Character Development: 10/10
Overall Enjoyment: 7/10
Total Score: 63/70
NOTE: As this book is a 19th century classic, these scores aren't entirely reliable.
Obtained: Bought from Barnes & Noble Booksellers
Age Appropriate? G
Cussing: Very limited.
Drugs, Alcohol, etc: Some drinking and drunkenness, but not much.
Sexual Content: None.
Disturbing Images/Violence: Some time-period child abuse (meaning, we consider it abuse, they don't), etc. Small amount of violence and some graphic imagery.
Jane Eyre is a classic for a reason. I was shocked at the ease of reading. Charlotte Bronte writes with a voice and a diction that, while somewhat archaic, is not yet incomprehensible (like, say, Charles Dickens, etc). This is a masterfully crafted novel that I believe everyone should read whether they like classics or not (generally, I hate them).

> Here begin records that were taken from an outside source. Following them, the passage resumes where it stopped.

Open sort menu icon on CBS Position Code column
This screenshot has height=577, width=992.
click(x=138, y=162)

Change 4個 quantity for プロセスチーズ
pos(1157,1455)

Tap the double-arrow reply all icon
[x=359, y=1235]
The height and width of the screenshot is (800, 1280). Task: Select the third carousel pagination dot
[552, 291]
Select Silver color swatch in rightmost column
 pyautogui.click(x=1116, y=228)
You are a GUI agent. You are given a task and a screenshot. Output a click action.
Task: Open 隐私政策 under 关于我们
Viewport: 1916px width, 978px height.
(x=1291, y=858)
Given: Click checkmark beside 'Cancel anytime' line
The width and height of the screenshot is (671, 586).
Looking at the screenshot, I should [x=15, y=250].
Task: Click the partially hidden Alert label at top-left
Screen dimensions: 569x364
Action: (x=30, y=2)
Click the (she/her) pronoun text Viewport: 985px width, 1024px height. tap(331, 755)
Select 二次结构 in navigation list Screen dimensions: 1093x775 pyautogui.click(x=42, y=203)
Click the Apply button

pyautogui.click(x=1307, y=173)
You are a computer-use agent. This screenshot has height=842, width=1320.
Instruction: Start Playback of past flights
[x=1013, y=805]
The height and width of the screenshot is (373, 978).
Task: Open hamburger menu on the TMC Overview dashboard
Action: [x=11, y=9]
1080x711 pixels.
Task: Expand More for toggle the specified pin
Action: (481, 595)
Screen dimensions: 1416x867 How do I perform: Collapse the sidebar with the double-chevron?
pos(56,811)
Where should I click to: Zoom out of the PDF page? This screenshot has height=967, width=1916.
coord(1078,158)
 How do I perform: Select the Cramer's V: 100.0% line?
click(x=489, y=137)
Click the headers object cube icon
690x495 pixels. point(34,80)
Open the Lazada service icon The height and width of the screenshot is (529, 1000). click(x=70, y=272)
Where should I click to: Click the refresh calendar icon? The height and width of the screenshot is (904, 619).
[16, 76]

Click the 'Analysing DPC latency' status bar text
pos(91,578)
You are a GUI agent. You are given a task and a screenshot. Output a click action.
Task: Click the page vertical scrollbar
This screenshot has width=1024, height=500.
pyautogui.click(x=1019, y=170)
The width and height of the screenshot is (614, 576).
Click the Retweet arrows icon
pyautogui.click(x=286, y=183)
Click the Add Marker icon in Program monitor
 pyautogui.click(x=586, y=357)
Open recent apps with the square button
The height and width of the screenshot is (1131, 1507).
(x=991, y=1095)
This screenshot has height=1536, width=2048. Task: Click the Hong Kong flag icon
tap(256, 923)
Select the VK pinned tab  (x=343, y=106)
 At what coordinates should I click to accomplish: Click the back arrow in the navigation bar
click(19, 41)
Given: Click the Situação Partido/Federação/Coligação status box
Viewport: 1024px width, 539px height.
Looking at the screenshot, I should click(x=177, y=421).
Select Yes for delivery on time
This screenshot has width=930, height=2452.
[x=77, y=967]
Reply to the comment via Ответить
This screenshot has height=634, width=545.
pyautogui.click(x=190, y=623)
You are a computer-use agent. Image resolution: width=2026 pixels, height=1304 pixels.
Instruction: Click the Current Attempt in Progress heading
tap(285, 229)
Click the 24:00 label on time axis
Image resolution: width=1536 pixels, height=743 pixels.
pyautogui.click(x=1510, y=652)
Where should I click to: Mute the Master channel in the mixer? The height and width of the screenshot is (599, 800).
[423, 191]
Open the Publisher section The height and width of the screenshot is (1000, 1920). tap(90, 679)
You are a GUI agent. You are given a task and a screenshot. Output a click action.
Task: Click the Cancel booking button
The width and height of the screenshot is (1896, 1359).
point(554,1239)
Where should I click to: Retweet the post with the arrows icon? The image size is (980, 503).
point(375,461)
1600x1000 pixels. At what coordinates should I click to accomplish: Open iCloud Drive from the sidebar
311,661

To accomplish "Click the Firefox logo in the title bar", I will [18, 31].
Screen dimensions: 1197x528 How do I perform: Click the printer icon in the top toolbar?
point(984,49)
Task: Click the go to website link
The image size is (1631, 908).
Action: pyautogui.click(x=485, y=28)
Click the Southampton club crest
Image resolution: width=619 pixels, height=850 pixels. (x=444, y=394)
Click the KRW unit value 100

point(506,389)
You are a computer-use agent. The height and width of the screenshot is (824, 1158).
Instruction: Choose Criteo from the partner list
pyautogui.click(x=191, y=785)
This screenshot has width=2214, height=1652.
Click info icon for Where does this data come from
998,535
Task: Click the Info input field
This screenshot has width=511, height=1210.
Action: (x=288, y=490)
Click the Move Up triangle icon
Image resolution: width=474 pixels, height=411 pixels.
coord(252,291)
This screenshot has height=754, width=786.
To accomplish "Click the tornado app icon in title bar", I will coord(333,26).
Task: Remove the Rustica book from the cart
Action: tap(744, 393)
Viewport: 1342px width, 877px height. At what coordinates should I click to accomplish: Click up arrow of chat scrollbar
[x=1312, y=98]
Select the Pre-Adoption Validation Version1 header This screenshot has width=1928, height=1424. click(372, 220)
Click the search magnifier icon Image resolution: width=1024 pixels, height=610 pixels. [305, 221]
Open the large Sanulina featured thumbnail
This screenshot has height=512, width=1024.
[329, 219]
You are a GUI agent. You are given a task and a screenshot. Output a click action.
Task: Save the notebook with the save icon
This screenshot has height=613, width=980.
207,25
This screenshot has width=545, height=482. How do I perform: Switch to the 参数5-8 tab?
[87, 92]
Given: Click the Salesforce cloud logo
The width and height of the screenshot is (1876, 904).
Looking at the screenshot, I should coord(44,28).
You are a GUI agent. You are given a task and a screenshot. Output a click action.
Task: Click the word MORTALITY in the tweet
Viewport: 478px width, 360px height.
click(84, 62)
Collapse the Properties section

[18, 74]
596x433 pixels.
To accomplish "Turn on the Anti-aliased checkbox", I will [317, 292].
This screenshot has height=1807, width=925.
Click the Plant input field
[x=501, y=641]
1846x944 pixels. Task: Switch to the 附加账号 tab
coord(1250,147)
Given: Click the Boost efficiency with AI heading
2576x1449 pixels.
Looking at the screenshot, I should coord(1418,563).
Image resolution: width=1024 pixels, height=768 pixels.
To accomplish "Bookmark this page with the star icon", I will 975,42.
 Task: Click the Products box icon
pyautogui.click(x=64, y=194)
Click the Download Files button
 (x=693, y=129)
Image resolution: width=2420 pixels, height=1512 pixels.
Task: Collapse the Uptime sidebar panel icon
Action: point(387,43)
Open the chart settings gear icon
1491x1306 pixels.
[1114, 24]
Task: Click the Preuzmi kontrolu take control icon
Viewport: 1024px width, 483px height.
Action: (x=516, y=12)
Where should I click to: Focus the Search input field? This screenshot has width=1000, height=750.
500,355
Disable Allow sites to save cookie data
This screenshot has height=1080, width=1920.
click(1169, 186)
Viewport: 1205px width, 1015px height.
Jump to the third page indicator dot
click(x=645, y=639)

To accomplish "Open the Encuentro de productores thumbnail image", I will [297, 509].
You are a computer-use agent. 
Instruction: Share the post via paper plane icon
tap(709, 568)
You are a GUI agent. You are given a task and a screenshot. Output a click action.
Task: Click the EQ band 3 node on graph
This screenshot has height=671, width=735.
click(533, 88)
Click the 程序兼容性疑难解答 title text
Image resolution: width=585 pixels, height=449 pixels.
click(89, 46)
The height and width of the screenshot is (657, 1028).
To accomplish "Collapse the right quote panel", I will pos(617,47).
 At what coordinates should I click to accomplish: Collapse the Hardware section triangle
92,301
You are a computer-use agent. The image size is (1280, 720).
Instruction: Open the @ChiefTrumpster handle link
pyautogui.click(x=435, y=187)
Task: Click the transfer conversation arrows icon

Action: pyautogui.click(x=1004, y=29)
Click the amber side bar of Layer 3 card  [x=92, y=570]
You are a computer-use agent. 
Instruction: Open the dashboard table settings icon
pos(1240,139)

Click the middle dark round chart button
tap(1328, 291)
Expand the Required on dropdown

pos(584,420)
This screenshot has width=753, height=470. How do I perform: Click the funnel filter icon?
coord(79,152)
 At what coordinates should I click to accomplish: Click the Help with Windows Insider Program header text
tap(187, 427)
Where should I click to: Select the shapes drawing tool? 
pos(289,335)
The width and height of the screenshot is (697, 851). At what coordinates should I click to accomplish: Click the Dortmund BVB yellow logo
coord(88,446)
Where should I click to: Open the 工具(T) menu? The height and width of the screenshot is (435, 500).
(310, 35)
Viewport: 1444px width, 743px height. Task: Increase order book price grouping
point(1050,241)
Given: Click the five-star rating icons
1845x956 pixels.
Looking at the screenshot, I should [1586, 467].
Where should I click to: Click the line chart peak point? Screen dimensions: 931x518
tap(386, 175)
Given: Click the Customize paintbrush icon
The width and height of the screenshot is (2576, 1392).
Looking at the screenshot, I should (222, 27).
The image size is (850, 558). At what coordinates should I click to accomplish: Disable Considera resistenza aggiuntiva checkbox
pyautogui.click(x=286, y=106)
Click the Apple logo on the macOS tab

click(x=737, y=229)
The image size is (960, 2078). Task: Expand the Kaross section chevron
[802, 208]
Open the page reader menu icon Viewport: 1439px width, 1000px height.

The characters of Jane Eyre were a fascinating lot. Jane herself has become one of my favorite protagonists of all. She is strong, likeable, and flawed, and her thoughts and decisions are clear and sensible. Mr. Rochester--wow. He is the perfect foil to Jane's easy calm and inferior, modest attitude. His sarcasm and wit were hilarious, and their conversations will make you fall in love with him. I thought it was a nice touch (and a big statement) that both Jane and Edward were ugly people. Yet Bronte doesn't write with scorn for the beautiful or any kind of prejudice. Indeed, she writes with intimacy and truth, much like our authors today.
If you fancy a novel full of beauty of the heart and mind, intelligence, and grace, read Jane Eyre--but be prepared for a slightly tedious undertaking (it has taken me a week of non-stop reading just to read 500 pages! Gah!). But it is completely worth it.